Your objective
Write each line of the rows below as one string in a JSON list, skipping blank lines.

## Begin

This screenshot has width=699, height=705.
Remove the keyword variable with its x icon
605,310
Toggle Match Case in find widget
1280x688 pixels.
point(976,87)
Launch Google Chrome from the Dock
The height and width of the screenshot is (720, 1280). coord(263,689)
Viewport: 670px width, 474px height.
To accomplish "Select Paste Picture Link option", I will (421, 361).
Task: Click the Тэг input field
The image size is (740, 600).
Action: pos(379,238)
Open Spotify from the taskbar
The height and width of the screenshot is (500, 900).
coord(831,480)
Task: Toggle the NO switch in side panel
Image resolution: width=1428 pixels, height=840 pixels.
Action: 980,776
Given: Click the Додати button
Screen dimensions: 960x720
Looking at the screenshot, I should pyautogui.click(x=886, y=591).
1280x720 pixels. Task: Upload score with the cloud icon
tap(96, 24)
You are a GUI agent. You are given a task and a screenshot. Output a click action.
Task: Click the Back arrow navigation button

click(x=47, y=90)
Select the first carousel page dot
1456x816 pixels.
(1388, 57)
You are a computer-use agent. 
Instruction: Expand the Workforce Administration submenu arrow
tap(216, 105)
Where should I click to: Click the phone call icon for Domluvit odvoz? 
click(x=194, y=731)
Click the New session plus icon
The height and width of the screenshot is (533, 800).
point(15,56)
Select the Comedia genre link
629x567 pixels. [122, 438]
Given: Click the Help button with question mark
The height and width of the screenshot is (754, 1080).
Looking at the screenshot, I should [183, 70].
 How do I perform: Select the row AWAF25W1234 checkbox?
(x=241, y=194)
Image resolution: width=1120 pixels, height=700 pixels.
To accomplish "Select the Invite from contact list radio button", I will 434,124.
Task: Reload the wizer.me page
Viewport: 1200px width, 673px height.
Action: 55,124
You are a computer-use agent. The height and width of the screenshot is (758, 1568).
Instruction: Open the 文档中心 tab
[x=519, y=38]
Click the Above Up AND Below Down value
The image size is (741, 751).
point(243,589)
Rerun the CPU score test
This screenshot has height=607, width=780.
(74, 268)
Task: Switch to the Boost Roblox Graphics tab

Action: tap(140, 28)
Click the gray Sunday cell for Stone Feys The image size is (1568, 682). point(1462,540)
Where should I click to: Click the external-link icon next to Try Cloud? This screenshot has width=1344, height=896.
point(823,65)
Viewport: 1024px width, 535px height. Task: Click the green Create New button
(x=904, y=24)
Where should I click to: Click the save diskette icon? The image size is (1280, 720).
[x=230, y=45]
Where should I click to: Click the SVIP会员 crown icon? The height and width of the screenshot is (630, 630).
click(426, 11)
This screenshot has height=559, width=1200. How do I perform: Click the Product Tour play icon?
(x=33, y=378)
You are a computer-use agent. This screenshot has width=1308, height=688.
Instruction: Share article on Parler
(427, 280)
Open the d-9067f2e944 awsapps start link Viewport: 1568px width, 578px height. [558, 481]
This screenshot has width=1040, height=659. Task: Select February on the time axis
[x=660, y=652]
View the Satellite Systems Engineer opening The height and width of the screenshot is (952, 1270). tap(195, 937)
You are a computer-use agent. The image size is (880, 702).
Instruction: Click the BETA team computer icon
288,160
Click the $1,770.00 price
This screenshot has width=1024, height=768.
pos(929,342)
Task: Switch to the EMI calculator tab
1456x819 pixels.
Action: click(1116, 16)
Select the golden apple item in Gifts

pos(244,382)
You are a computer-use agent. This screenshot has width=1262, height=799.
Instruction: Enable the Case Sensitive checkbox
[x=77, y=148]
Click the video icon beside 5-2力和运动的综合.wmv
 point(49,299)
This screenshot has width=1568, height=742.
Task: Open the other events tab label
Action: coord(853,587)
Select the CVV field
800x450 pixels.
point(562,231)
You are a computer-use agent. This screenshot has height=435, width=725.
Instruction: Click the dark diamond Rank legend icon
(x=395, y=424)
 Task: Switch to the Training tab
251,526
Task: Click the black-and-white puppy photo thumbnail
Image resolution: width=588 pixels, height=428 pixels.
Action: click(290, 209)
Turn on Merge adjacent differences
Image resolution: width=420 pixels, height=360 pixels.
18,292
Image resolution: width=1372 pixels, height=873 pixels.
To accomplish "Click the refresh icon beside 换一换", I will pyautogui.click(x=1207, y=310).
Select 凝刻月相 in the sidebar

## End

Solution
[
  "This screenshot has width=699, height=705.",
  "Remove the keyword variable with its x icon",
  "605,310",
  "Toggle Match Case in find widget",
  "1280x688 pixels.",
  "point(976,87)",
  "Launch Google Chrome from the Dock",
  "The height and width of the screenshot is (720, 1280). coord(263,689)",
  "Viewport: 670px width, 474px height.",
  "To accomplish \"Select Paste Picture Link option\", I will (421, 361).",
  "Task: Click the Тэг input field",
  "The image size is (740, 600).",
  "Action: pos(379,238)",
  "Open Spotify from the taskbar",
  "The height and width of the screenshot is (500, 900).",
  "coord(831,480)",
  "Task: Toggle the NO switch in side panel",
  "Image resolution: width=1428 pixels, height=840 pixels.",
  "Action: 980,776",
  "Given: Click the Додати button",
  "Screen dimensions: 960x720",
  "Looking at the screenshot, I should pyautogui.click(x=886, y=591).",
  "1280x720 pixels. Task: Upload score with the cloud icon",
  "tap(96, 24)",
  "You are a GUI agent. You are given a task and a screenshot. Output a click action.",
  "Task: Click the Back arrow navigation button",
  "click(x=47, y=90)",
  "Select the first carousel page dot",
  "1456x816 pixels.",
  "(1388, 57)",
  "You are a computer-use agent. ",
  "Instruction: Expand the Workforce Administration submenu arrow",
  "tap(216, 105)",
  "Where should I click to: Click the phone call icon for Domluvit odvoz? ",
  "click(x=194, y=731)",
  "Click the New session plus icon",
  "The height and width of the screenshot is (533, 800).",
  "point(15,56)",
  "Select the Comedia genre link",
  "629x567 pixels. [122, 438]",
  "Given: Click the Help button with question mark",
  "The height and width of the screenshot is (754, 1080).",
  "Looking at the screenshot, I should [183, 70].",
  " How do I perform: Select the row AWAF25W1234 checkbox?",
  "(x=241, y=194)",
  "Image resolution: width=1120 pixels, height=700 pixels.",
  "To accomplish \"Select the Invite from contact list radio button\", I will 434,124.",
  "Task: Reload the wizer.me page",
  "Viewport: 1200px width, 673px height.",
  "Action: 55,124",
  "You are a computer-use agent. The height and width of the screenshot is (758, 1568).",
  "Instruction: Open the 文档中心 tab",
  "[x=519, y=38]",
  "Click the Above Up AND Below Down value",
  "The image size is (741, 751).",
  "point(243,589)",
  "Rerun the CPU score test",
  "This screenshot has height=607, width=780.",
  "(74, 268)",
  "Task: Switch to the Boost Roblox Graphics tab",
  "Action: tap(140, 28)",
  "Click the gray Sunday cell for Stone Feys The image size is (1568, 682). point(1462,540)",
  "Where should I click to: Click the external-link icon next to Try Cloud? This screenshot has width=1344, height=896.",
  "point(823,65)",
  "Viewport: 1024px width, 535px height. Task: Click the green Create New button",
  "(x=904, y=24)",
  "Where should I click to: Click the save diskette icon? The image size is (1280, 720).",
  "[x=230, y=45]",
  "Where should I click to: Click the SVIP会员 crown icon? The height and width of the screenshot is (630, 630).",
  "click(426, 11)",
  "This screenshot has height=559, width=1200. How do I perform: Click the Product Tour play icon?",
  "(x=33, y=378)",
  "You are a computer-use agent. This screenshot has width=1308, height=688.",
  "Instruction: Share article on Parler",
  "(427, 280)",
  "Open the d-9067f2e944 awsapps start link Viewport: 1568px width, 578px height. [558, 481]",
  "This screenshot has width=1040, height=659. Task: Select February on the time axis",
  "[x=660, y=652]",
  "View the Satellite Systems Engineer opening The height and width of the screenshot is (952, 1270). tap(195, 937)",
  "You are a computer-use agent. The image size is (880, 702).",
  "Instruction: Click the BETA team computer icon",
  "288,160",
  "Click the $1,770.00 price",
  "This screenshot has width=1024, height=768.",
  "pos(929,342)",
  "Task: Switch to the EMI calculator tab",
  "1456x819 pixels.",
  "Action: click(1116, 16)",
  "Select the golden apple item in Gifts",
  "pos(244,382)",
  "You are a computer-use agent. This screenshot has width=1262, height=799.",
  "Instruction: Enable the Case Sensitive checkbox",
  "[x=77, y=148]",
  "Click the video icon beside 5-2力和运动的综合.wmv",
  " point(49,299)",
  "This screenshot has width=1568, height=742.",
  "Task: Open the other events tab label",
  "Action: coord(853,587)",
  "Select the CVV field",
  "800x450 pixels.",
  "point(562,231)",
  "You are a computer-use agent. This screenshot has height=435, width=725.",
  "Instruction: Click the dark diamond Rank legend icon",
  "(x=395, y=424)",
  " Task: Switch to the Training tab",
  "251,526",
  "Task: Click the black-and-white puppy photo thumbnail",
  "Image resolution: width=588 pixels, height=428 pixels.",
  "Action: click(290, 209)",
  "Turn on Merge adjacent differences",
  "Image resolution: width=420 pixels, height=360 pixels.",
  "18,292",
  "Image resolution: width=1372 pixels, height=873 pixels.",
  "To accomplish \"Click the refresh icon beside 换一换\", I will pyautogui.click(x=1207, y=310).",
  "Select 凝刻月相 in the sidebar"
]